Stellar structure models in modified theories of gravity: lessons and challenges (1912.05202v2)

Abstract: The understanding of stellar structure represents the crossroads of our theories of the nuclear force and the gravitational interaction under the most extreme conditions observably accessible. It provides a powerful probe of the strong field regime of General Relativity, and opens fruitful avenues for the exploration of new gravitational physics. The latter can be captured via modified theories of gravity, which modify the Einstein-Hilbert action of General Relativity and/or some of its principles. These theories typically change the stellar structure equations, thus having a large impact on the astrophysical properties of the corresponding stars and opening a new window to constrain these theories with present and future observations. For relativistic (neutron) stars, the uncertainty on the equation of state of matter at supranuclear densities intertwines with the new parameters of the modified gravity side, providing new phenomenology for the predictions of stellar structure models, such as mass-radius relations, maximum masses, or moment of inertia. For non-relativistic stars (white, brown and red dwarfs), the weakening/strengthening of the gravitational force inside astrophysical bodies may induce changes on the star's mass, radius or luminosity, having an impact, for instance, in the Chandrasekhar's limit for white dwarfs, or in the minimum mass for stable hydrogen burning in brown dwarfs. This work aims to provide a broad overview of the main such results achieved in the recent literature, by combining the results and constraints obtained from the analysis of relativistic and non-relativistic stars in different scenarios. Moreover, we will build a bridge between the efforts of the community working on different theories, formulations, types of stars, theoretical modellings, and observational aspects, highlighting some of the most promising opportunities in the field.

• The paper refines TOV equations and introduces new equations of state to model mass-radius relations in stars under modified gravity.
• It applies these modified frameworks to both relativistic stars like neutron stars and non-relativistic stars, affecting compactness and luminosity.
• The study establishes practical constraints on gravitational parameters that reconcile observational data with theoretical predictions in extreme environments.

Stellar Structure Models in Modified Theories of Gravity

Overview

In the paper titled "Stellar Structure Models in Modified Theories of Gravity: Lessons and Challenges," the authors explore the complexities of understanding stellar structures through the lens of modified gravity theories. This research addresses both relativistic stars, like neutron stars, which exhibit extreme conditions not covered by General Relativity (GR), and non-relativistic stars, such as white, brown, and red dwarfs. The paper proposes that these astrophysical objects serve as unique laboratories to test and constrain modified gravity theories and highlights the impact such theories have on nuclear force estimations and gravitational interactions at high intensity.

Key Insights and Results

1. Spherical Symmetry: The paper covers various modifications of the Einstein-Hilbert action, specifically through $f(R)$ gravity and its extensions. This approach results in changes to the Tolman-Oppenheimer-Volkoff (TOV) equations and necessitates novel equations of state (EOS) to account for phenomena like mass-radius configurations and maximum mass predictions.
2. Modified Gravity and Observations: For relativistic stars, particularly neutron stars, the modified theories introduce parameters resulting in predictions that remain consistent with observational constraints such as mass measurement at the 2 solar mass threshold. These parameters affect the compactness, radius, and maximum mass predictions, and can potentially alleviate the hyperon puzzle by adjusting softness in EOS.
3. Non-relativistic Stars: For non-relativistic stars, modifications influence the gravitational equilibrium leading to altered mass-radius relations and luminosity changes. The Lane-Emden equation is used to provide insights for these stellar structures, including potential impacts on Chandrasekhar's limit and the determination of minimum mass necessary for stable hydrogen burning.
4. Theoretical Implications: The research identifies limitations inherent to GR and provides thorough exploration of the sphere surface boundary conditions essential for stable star configurations. This emphasizes how modified gravity theories could enhance predictions of stellar behaviors under circumstances that GR approaches fail to accurately describe.

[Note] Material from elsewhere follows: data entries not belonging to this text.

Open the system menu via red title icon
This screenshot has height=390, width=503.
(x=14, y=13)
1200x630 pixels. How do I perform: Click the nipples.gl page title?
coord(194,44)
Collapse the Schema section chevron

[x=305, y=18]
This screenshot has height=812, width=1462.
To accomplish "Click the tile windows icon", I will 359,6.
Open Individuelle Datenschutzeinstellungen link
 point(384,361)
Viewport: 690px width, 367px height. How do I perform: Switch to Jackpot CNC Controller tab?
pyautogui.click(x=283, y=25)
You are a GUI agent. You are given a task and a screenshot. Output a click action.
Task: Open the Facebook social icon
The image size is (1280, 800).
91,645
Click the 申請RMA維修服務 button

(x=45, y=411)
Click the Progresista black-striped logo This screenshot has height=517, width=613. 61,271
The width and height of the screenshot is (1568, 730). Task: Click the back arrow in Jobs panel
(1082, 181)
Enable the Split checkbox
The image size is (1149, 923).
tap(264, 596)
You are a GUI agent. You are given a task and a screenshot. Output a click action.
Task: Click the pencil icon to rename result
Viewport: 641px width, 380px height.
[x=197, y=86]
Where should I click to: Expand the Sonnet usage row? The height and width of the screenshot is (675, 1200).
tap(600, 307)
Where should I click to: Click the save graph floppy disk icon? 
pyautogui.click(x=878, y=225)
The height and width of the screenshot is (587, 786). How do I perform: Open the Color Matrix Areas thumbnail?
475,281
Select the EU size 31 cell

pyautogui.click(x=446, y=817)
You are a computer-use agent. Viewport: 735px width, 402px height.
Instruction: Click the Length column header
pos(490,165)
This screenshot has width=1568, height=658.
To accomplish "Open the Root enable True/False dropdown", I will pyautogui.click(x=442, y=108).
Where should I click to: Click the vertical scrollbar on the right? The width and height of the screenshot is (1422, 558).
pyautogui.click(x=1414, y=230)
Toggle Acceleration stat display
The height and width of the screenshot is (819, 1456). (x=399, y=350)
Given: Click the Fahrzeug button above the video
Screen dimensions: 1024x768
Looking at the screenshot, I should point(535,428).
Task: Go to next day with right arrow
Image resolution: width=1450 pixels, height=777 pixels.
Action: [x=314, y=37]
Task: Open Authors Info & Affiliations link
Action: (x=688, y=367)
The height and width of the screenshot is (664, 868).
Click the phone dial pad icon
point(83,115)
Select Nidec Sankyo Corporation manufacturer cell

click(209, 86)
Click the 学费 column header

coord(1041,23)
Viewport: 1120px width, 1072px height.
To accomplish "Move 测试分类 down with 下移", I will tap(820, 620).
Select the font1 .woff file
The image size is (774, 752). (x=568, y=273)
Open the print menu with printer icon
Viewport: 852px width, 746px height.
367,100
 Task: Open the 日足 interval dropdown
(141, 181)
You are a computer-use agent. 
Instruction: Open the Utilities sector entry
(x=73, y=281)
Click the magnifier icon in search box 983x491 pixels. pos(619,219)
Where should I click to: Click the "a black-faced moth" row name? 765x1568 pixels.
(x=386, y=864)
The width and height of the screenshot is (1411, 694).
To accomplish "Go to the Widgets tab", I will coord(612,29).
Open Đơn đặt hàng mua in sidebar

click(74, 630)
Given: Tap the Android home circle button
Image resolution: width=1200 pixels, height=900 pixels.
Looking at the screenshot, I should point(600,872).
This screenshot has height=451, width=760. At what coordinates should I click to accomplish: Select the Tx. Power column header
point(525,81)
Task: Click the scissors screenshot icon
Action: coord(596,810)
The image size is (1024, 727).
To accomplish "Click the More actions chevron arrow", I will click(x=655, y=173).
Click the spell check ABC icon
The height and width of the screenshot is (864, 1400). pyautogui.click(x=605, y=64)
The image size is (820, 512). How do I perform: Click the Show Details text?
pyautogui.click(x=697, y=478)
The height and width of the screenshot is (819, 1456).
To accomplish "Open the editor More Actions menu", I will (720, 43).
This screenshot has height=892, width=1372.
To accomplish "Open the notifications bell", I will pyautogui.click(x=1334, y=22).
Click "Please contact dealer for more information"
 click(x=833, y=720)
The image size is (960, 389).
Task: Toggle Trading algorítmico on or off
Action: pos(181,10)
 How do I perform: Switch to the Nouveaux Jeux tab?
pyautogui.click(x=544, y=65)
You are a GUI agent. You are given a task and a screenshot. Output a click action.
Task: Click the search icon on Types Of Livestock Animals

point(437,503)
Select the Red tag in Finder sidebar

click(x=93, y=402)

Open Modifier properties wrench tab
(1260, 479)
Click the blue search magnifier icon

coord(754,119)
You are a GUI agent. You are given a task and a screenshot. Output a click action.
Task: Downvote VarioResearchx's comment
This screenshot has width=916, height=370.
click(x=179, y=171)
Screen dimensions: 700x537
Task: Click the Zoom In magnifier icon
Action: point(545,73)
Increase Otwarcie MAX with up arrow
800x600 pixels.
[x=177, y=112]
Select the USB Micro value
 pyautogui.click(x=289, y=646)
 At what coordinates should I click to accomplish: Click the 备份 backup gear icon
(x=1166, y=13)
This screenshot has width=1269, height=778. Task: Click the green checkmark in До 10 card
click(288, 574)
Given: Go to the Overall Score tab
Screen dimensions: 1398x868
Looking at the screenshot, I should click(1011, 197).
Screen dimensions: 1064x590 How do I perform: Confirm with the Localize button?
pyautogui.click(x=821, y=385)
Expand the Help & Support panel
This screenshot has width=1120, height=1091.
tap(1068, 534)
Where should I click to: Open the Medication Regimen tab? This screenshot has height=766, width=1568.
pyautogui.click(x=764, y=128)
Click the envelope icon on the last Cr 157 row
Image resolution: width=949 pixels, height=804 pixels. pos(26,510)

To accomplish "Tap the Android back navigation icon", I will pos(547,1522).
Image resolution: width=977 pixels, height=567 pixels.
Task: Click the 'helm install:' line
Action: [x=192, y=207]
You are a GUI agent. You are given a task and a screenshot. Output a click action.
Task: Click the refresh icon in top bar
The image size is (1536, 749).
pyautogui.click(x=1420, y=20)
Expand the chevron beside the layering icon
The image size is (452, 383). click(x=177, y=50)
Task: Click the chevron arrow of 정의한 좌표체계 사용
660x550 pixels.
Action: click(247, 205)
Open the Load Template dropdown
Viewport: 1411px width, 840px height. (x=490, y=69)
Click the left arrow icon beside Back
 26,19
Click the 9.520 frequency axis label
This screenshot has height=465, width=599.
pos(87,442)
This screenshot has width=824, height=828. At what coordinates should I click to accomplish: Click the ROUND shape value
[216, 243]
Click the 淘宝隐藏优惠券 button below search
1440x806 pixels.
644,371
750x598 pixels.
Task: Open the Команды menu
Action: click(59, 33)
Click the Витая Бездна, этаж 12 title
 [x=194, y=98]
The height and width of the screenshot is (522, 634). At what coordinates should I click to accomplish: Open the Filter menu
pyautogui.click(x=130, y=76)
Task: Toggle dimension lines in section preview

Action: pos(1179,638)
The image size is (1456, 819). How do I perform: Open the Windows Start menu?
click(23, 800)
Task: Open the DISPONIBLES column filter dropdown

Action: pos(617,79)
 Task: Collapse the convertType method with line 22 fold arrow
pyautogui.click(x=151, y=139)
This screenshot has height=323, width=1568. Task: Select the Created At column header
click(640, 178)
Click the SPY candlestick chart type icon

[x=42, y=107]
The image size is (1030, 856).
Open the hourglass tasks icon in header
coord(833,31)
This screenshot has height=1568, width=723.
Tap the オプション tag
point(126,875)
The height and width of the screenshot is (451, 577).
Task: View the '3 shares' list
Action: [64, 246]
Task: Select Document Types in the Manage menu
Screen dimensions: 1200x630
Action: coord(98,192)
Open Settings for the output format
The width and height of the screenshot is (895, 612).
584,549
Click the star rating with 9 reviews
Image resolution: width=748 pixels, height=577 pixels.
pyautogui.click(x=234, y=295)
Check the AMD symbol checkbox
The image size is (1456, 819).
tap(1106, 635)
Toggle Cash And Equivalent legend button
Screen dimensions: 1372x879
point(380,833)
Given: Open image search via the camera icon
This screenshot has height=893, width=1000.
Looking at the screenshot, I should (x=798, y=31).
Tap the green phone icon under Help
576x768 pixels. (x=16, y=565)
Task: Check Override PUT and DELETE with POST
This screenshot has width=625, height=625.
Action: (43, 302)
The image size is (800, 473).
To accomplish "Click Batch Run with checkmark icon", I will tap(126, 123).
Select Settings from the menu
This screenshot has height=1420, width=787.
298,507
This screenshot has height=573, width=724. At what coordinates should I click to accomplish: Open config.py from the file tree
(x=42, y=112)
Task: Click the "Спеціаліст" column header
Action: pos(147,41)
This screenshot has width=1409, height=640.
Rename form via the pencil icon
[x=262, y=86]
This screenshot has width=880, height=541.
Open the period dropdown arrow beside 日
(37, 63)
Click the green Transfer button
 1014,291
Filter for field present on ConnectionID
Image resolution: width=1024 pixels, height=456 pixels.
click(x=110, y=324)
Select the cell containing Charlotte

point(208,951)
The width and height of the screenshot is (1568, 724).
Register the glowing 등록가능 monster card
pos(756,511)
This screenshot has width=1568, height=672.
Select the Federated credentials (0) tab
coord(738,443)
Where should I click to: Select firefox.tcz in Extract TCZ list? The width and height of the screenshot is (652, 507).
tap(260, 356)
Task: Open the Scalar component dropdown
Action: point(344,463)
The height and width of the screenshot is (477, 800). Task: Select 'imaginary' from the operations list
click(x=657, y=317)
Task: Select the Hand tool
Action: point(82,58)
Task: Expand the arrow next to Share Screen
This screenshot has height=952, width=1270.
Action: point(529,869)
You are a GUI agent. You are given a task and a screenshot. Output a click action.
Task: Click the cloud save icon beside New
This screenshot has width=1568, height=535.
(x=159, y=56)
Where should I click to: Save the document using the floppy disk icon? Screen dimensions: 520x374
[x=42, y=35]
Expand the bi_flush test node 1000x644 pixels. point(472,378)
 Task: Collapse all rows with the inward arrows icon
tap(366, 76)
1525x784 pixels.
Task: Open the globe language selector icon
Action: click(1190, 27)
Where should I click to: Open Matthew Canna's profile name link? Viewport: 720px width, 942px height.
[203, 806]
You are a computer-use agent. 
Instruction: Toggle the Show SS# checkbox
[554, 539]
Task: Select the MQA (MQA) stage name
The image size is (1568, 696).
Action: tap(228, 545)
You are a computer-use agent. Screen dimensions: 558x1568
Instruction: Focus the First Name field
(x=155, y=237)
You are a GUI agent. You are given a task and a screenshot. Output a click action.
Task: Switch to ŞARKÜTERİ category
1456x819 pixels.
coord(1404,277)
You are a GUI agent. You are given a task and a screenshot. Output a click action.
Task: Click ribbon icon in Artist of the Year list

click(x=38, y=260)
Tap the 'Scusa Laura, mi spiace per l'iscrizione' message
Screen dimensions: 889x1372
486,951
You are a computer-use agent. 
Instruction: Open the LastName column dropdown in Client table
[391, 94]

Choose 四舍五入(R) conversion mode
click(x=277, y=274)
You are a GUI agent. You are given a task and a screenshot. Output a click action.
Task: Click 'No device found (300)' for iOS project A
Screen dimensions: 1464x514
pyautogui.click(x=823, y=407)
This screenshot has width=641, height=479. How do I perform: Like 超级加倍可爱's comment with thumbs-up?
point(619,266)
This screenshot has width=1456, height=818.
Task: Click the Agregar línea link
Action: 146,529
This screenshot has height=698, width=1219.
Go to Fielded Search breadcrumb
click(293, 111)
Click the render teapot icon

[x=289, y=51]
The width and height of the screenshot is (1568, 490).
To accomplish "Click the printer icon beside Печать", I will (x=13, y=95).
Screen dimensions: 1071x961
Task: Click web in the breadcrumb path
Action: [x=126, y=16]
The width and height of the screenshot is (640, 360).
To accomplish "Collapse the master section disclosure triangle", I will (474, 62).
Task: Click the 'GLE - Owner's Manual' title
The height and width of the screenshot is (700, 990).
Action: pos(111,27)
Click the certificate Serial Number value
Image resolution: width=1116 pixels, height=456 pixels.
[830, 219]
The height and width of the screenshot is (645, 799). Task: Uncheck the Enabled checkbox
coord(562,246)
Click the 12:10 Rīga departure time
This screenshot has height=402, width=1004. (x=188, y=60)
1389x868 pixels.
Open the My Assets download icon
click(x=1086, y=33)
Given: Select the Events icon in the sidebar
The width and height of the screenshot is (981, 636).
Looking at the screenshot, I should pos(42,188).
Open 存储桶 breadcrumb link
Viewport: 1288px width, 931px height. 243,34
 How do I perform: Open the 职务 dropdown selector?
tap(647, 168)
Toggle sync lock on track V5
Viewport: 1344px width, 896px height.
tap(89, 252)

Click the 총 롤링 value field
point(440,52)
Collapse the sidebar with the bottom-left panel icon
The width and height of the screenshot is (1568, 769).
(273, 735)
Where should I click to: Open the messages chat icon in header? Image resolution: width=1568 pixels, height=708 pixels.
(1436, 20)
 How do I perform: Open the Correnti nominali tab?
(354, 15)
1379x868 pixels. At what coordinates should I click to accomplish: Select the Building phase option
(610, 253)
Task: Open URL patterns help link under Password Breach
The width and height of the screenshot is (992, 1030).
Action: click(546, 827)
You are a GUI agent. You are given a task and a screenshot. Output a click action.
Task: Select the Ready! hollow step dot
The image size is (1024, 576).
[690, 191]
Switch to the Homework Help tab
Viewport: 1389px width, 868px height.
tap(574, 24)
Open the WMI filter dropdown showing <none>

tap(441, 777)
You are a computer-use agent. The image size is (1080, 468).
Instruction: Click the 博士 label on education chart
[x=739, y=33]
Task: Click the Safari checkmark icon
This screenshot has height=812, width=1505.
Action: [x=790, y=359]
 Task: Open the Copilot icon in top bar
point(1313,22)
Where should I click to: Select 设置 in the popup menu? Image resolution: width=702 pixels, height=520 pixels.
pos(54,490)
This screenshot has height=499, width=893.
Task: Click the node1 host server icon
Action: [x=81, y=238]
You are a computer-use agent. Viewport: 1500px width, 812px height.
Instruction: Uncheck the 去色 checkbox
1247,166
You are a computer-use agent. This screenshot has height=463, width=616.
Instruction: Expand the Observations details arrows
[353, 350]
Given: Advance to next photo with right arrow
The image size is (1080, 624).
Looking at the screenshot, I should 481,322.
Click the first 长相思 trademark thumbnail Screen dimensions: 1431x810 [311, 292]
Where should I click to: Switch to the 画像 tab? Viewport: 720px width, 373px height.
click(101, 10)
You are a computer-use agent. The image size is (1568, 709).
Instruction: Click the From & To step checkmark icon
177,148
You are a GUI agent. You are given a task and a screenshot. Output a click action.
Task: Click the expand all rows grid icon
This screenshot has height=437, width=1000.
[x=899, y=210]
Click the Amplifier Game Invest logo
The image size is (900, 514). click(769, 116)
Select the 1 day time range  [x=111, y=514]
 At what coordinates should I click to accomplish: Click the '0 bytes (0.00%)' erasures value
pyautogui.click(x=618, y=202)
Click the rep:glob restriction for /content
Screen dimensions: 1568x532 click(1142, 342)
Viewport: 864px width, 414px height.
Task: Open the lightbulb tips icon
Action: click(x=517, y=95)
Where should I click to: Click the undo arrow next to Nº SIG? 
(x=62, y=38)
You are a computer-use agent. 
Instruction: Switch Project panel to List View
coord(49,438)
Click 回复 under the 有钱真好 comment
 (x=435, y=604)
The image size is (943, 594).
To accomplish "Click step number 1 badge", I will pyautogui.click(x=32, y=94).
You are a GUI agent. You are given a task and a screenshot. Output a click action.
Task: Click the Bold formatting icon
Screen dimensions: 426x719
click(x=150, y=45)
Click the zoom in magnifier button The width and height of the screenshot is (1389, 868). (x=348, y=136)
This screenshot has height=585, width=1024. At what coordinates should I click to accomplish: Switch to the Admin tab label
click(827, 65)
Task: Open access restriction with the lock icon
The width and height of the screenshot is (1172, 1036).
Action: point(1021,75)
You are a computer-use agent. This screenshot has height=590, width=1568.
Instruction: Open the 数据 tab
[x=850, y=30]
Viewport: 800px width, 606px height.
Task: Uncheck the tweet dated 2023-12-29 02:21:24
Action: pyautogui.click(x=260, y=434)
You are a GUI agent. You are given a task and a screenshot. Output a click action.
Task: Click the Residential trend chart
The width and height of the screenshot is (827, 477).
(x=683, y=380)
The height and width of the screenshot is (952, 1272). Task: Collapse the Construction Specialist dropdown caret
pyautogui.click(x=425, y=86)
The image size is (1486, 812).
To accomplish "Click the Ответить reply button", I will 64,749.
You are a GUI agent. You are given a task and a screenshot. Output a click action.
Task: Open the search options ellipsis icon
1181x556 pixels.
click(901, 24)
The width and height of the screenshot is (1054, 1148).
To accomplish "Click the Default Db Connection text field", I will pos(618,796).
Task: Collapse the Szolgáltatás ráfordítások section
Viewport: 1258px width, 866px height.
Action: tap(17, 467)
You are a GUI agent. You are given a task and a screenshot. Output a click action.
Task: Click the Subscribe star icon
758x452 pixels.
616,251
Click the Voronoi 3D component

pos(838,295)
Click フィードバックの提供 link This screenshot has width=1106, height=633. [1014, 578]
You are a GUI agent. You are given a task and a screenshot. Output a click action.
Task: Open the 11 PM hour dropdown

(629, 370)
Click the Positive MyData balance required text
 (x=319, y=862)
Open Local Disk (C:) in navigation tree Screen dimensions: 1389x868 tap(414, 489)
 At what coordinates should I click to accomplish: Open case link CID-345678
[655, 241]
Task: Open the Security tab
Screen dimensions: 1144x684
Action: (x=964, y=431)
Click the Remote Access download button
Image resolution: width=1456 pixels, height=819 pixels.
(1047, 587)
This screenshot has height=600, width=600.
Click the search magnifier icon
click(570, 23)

Implications and Future Developments

The implications of understanding stellar structures through modified gravity go beyond astrophysics, affecting how cosmic phenomena are viewed and potentially resolving existing disparities between theoretical predictions and observed data. Practical implications include redefining constraints on gravitational theory fundamentals, enhancing predictions of stellar evolution and behaviors, and providing new parameters for computational models in cosmology.

The authors speculate that the synergy between theoretical computation and observational data collection can substantially refine models of stellar mechanics under modified gravity theories, giving rise to more predictive power and insights into cosmic structures beyond current capabilities. Revitalizing interest in modified gravity theories, this research suggests a promising avenue to reconcile observational discrepancies and gain deeper insights into physical processes in extreme environments.

In conclusion, this paper offers a comprehensive insight into how modified theories of gravity can impact and challenge our understanding of stellar structures, presenting both the challenges and the lessons learned from integrating modified gravitational dynamics with astrophysical observations. As developments in AI and computational physics advance, these theories are expected to flourish, notably in areas concerning the synthesis of observational data and theoretical frameworks.